Kim Curtis

Kim Curtis Profile Photo

Author, President and CEO

Kim is a nationally recognized wealth management advisor, speaker, president, and CEO of Wealth Legacy Institute. She is proud to have created a firm where she can truly put her clients first, bringing the alignment she needs to feel true joy in her work. For Kim, how you deal with money says a lot about how you deal with life, and she’s passionate about helping her clients find a balance.

Kim is a bestselling author of Money Secrets: Keys to Smart Investing and Retirement Secrets, published by Financial Literacy Press. Kim has spoken on leadership, negotiations, and finance to organizations such as West Point, Oracle, EPA, University of Colorado Hospital, Comcast, Level 3, CenturyLink, OtterBox, Johnson & Johnson, and AAUW, amongst others. She has been profiled on NBC, CBS, ABC, FOX, CW, and The Wall Street Journal.

Kim's "shadow" story:
I grew up in a small, rural farming community in upstate New York, the kind of place where everybody knew everyone. Then, one day when I was fourteen, my parents told my two sisters and me they were getting divorced, and my mother would gain full custody. Because my mom had dropped out of school to marry and because she’d never worked, her job prospects were limited.

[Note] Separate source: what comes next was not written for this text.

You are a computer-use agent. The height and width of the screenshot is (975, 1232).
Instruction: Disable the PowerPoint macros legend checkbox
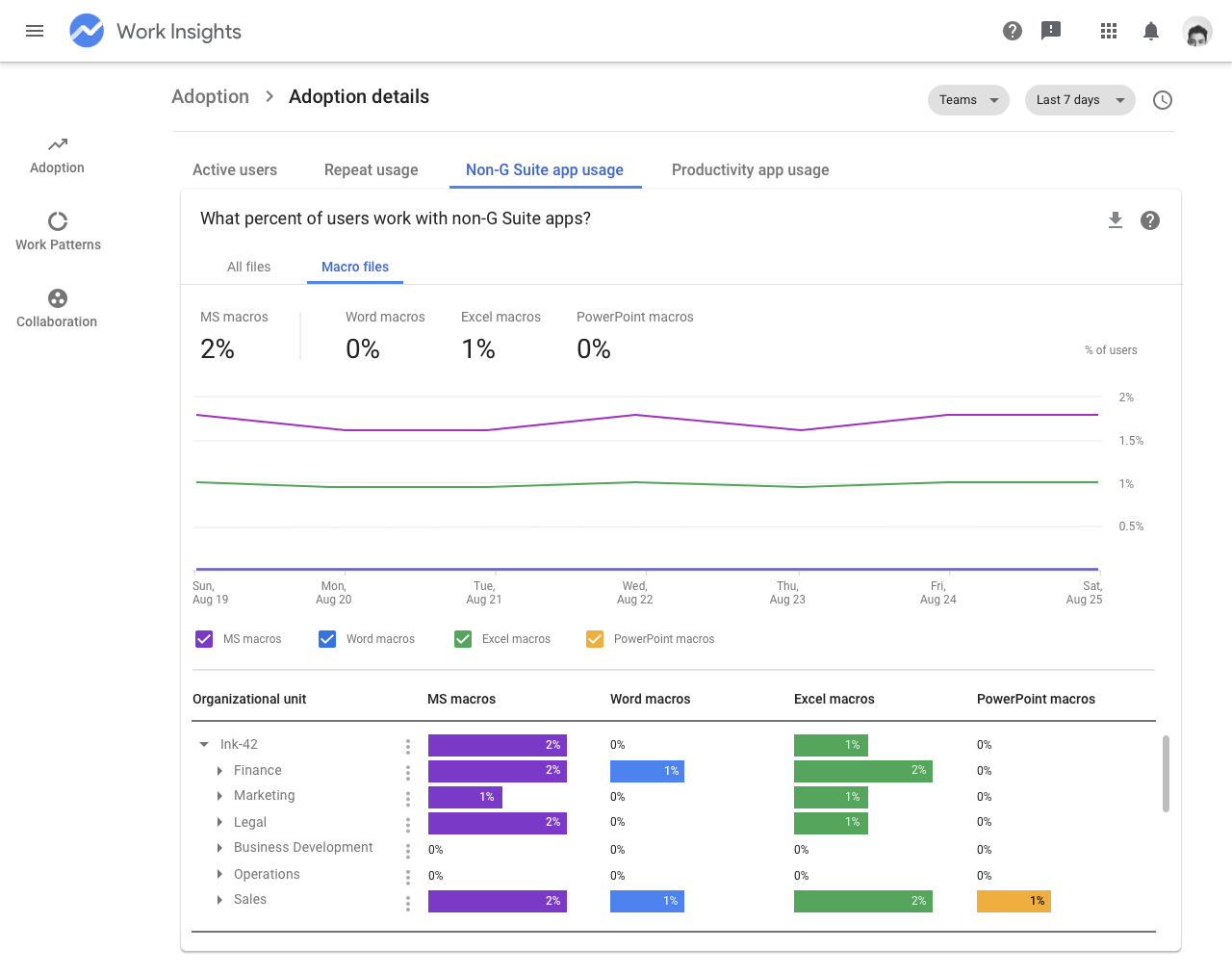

Desperate, she took a job at our high school cafeteria. It was the only job that allowed her to have the same schedule as her daughters.

Unfortunately, the money she made wasn’t nearly enough to support us, so she applied for—and received—government-assisted school lunches. I had to hand a red paper ticket to the cashier to get the free lunch. I was deeply ashamed of that red ticket and all it meant—that my dad was gone. That my mom couldn’t afford lunches and that we were poor.
I did everything I could to make sure no one would see the cashier putting the red ticket into the till. I’d find the line farthest from my friends. I’d wait until a line was empty. I’d hide the ticket underneath my plate.
That red ticket was a measurement, a standard of comparison. It set me apart at school, made me feel less deserving, and was the beginning of my anxiety around the scarcity of money.

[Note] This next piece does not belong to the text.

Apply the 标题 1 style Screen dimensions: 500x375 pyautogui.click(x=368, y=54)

Following her example, I put myself through college and then law school. While job hunting, I worked in a luggage store owned by my roommate's family. Since I was under-employed and had never learned to manage money (because we never had any), I defaulted on my school loans, condemning myself to a long period of financial debt and bad credit. The debt strangled my sense of self, immersing me in guilt, doubt, and feelings of incompetency. I obtained a good education. But money?
Money was something other people had—but not me.